Text to read
_ _ _ _ _

# The Amazing American Saddlebred



## LadyDreamer (Jan 25, 2008)

Figured I would start a new thread on my favorite breed. 

American Saddlebred- All American Athlete
This is what they made for the World Equestrian Games





The Amazing American Saddlebred





One of THE BEST, CH Skywatch. There will never be another like him.
The stallion we are standing is out of a mare by CH Skywatch.





The story of Singsation! A Saddlebred star.





Saddlebreds Are FUN! Pics of Saddlebred Versatility. 
Saddlebreds Sporthorses

The half Arabian, Elmer Bandit, who within recent years achieved the highest mileage record for competitive trail ride surpassed a horse by the name of Wing Tempo, who was... a saddlebred. 
The Horse | Whose Record is Elmer Bandit Trying to Break? More on Wing Tempo

If you would like to try a Saddlebred for free, there is a "Learn to Ride or Drive a Saddlebred" Promotion, sponsored by Equestrian Life!
Equestrian Life : Ride and Drive - Get Your Free Horseback Riding Lesson

Some Equestrian Life Videos.
Here is the history of the Hackney and Saddlebred. These breeds go hand in hand. You will never have a Saddlebred Show without Hackneys and Standardbred Roadsters.
Equestrian Life - Videos: For The Love of Horses - Ride and Drive In Style

Haha, this stallion is cute. He loves that unmowed patch. 





They play this before the Five Gaited Stake every year at the World Championships. The best of the best. 
ASHA - American Saddlebred Horse Association

We breed for the high neck carriage and the high stepping motion. We breed for "gameness" and snort. We want a horse with a fiery personality, that is willing and controllable. We are pretty good at getting what we want. When we don't, we have to find other avenues for the horses. If they have good minds, they may find themselves as lesson horses, or academy horses. Others go into Western Pleasure or become sport horses, most of the non show horses are sold as pleasure riding horses. 

Here is my one month old baby right now. He's a tank! 









Here is his sire.

_ _ _ _ _

Supplied material
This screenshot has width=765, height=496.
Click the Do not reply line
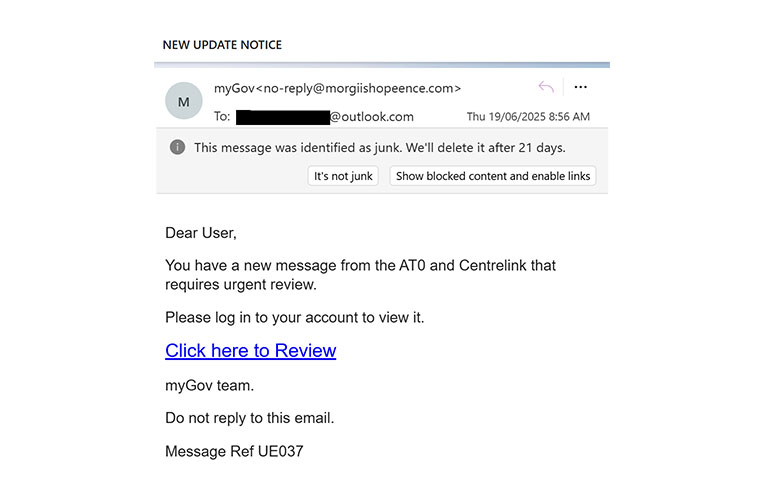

_ _ _ _ _

Task instructions
Copy out the full forum thread on the American Saddlebred shown above, word for word.

The result
# The Amazing American Saddlebred



## LadyDreamer (Jan 25, 2008)

Figured I would start a new thread on my favorite breed. 

American Saddlebred- All American Athlete
This is what they made for the World Equestrian Games





The Amazing American Saddlebred





One of THE BEST, CH Skywatch. There will never be another like him.
The stallion we are standing is out of a mare by CH Skywatch.





The story of Singsation! A Saddlebred star.





Saddlebreds Are FUN! Pics of Saddlebred Versatility. 
Saddlebreds Sporthorses

The half Arabian, Elmer Bandit, who within recent years achieved the highest mileage record for competitive trail ride surpassed a horse by the name of Wing Tempo, who was... a saddlebred. 
The Horse | Whose Record is Elmer Bandit Trying to Break? More on Wing Tempo

If you would like to try a Saddlebred for free, there is a "Learn to Ride or Drive a Saddlebred" Promotion, sponsored by Equestrian Life!
Equestrian Life : Ride and Drive - Get Your Free Horseback Riding Lesson

Some Equestrian Life Videos.
Here is the history of the Hackney and Saddlebred. These breeds go hand in hand. You will never have a Saddlebred Show without Hackneys and Standardbred Roadsters.
Equestrian Life - Videos: For The Love of Horses - Ride and Drive In Style

Haha, this stallion is cute. He loves that unmowed patch. 





They play this before the Five Gaited Stake every year at the World Championships. The best of the best. 
ASHA - American Saddlebred Horse Association

We breed for the high neck carriage and the high stepping motion. We breed for "gameness" and snort. We want a horse with a fiery personality, that is willing and controllable. We are pretty good at getting what we want. When we don't, we have to find other avenues for the horses. If they have good minds, they may find themselves as lesson horses, or academy horses. Others go into Western Pleasure or become sport horses, most of the non show horses are sold as pleasure riding horses. 

Here is my one month old baby right now. He's a tank! 









Here is his sire.